Elasticsearch

Elasticsearch is a search server. Documents (key-values) get stored, configurable queries come in, Elasticsearch scores these documents, and returns the most relevant hits.

Installation

You can download the Elasticsearch code and run elasticsearch directly from this folder. This makes it easy to upgrade or test new versions as needed. Optionally you can install Elasticsearch using your preferred system package manager.

We are currently using Elasticsearch version 1.6.2. You can install by doing the following:

curl -O https://download.elasticsearch.org/elasticsearch/elasticsearch/elasticsearch-1.6.2.tar.gz
tar -xvzf elasticsearch-1.6.2.tar.gz
cd elasticsearch-1.6.2

For running Marketplace you must install the ICU Analysis Plugin:

./bin/plugin -install elasticsearch/elasticsearch-analysis-icu/2.6.0

For more about the ICU plugin, see the ICU Github Page.

Settings

cluster.name: wooyeah

# Don't try to cluster with other machines during local development.
# Remove the following 3 lines to enable default clustering.
network.host: localhost
discovery.zen.ping.multicast.enabled: false
discovery.zen.ping.unicast.hosts: ["localhost"]
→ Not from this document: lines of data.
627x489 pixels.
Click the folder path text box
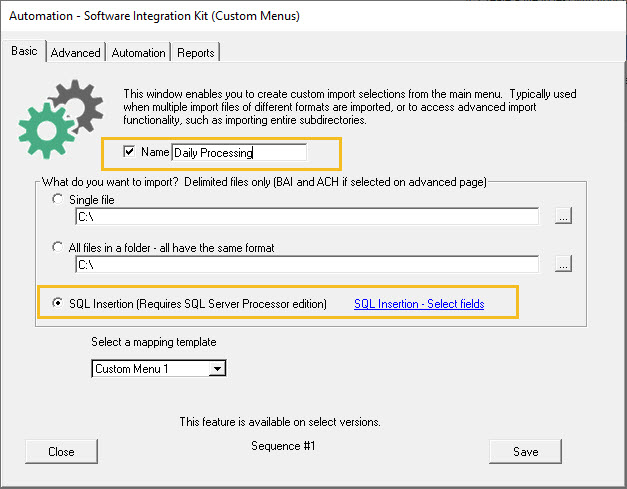point(307,264)
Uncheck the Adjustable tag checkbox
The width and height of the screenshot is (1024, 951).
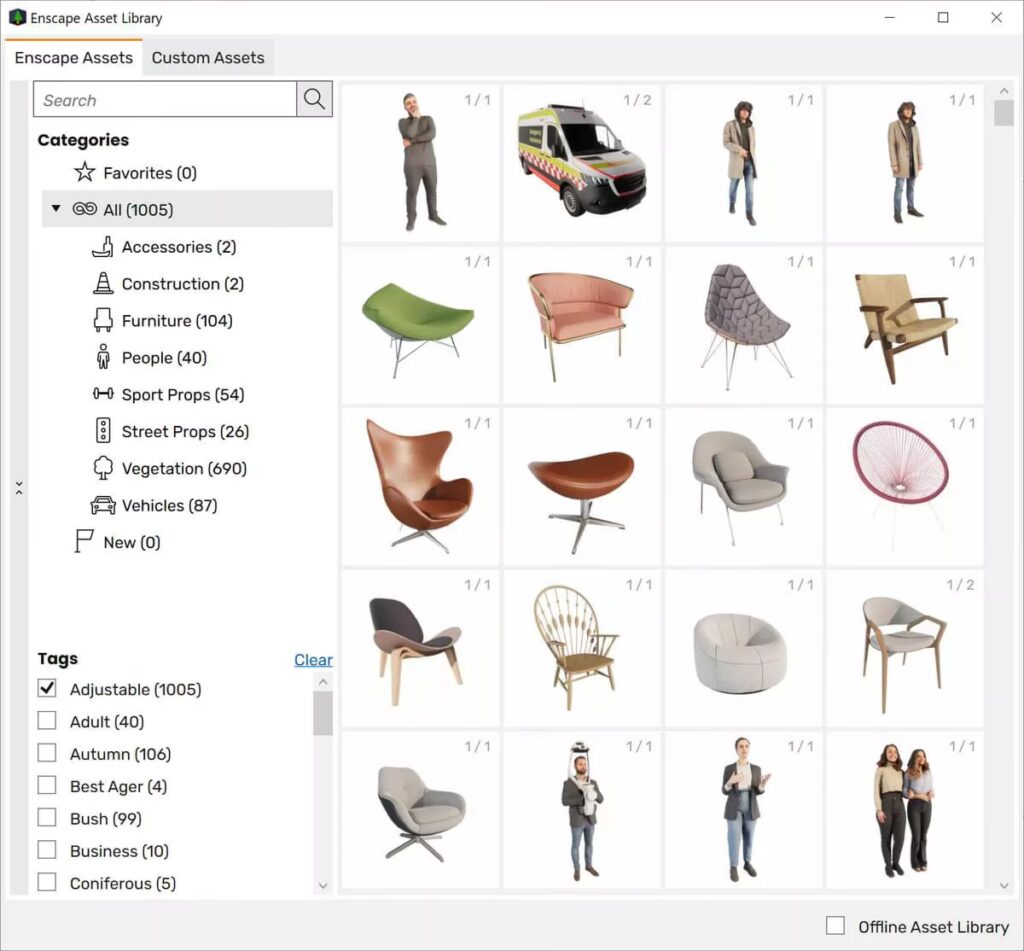click(x=47, y=689)
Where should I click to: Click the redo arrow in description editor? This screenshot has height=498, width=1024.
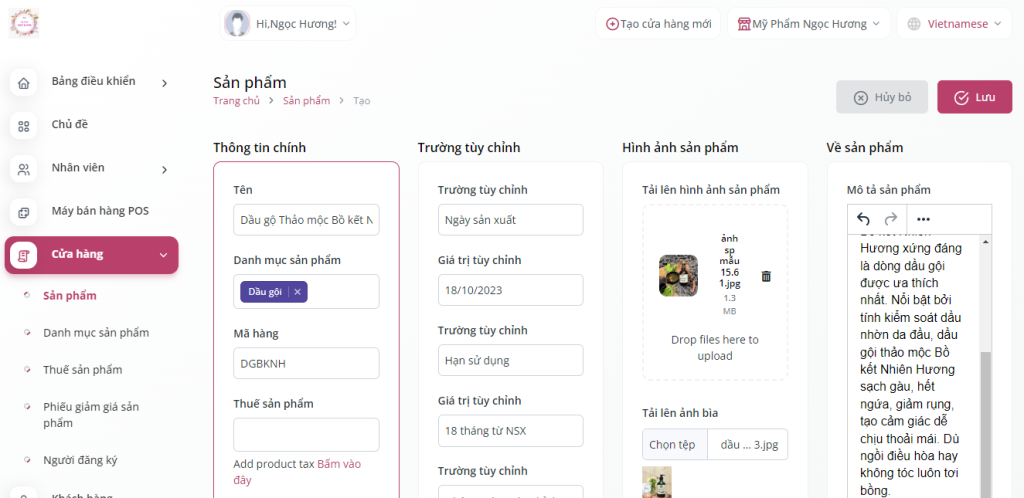pyautogui.click(x=890, y=219)
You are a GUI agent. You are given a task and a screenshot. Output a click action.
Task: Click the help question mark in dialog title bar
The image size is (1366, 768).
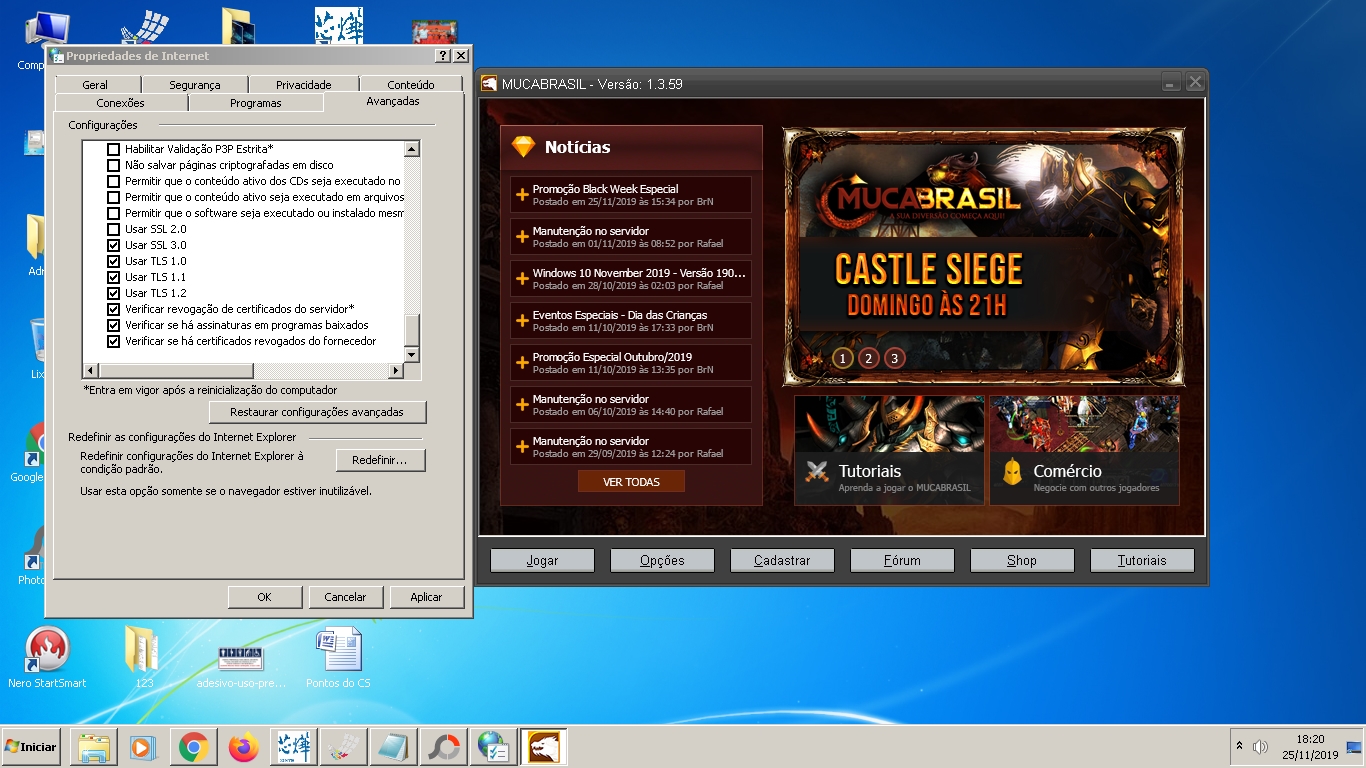coord(445,56)
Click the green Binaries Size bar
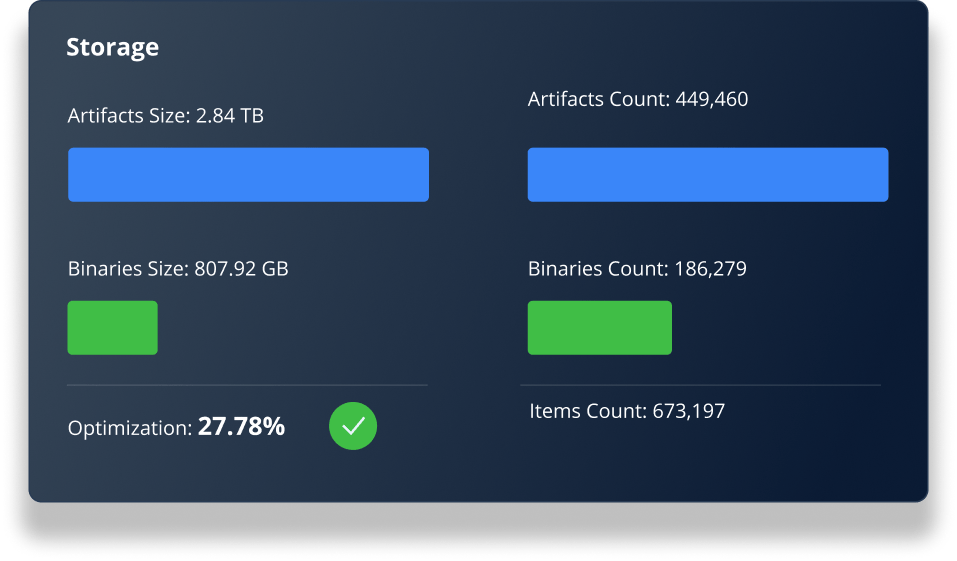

script.disable_dynamic: false

path:
  logs: /usr/local/var/log
  data: /usr/local/var/data

We use a custom analyzer for indexing add-on names since they’re a little different from normal text.

To get the same results as our servers, configure Elasticsearch by copying the scripts/elasticsearch/elasticsearch.yml (available in the scripts/elasticsearch/ folder of your install) to your system.

For example, copy it to the local directory so it’s nearby when you launch Elasticsearch:

cp /path/to/zamboni/scripts/elasticsearch/elasticsearch.yml .

If you don’t do this your results will be slightly different, but you probably won’t notice.

Launching and Setting Up

Launch the Elasticsearch service:

./bin/elasticsearch -Des.config=elasticsearch.yml

Zamboni has commands that sets up mappings and indexes for you. Setting up the mappings is analagous to defining the structure of a table, indexing is analagous to storing rows.

It is worth noting that the index is maintained incrementally through post_save and post_delete hooks.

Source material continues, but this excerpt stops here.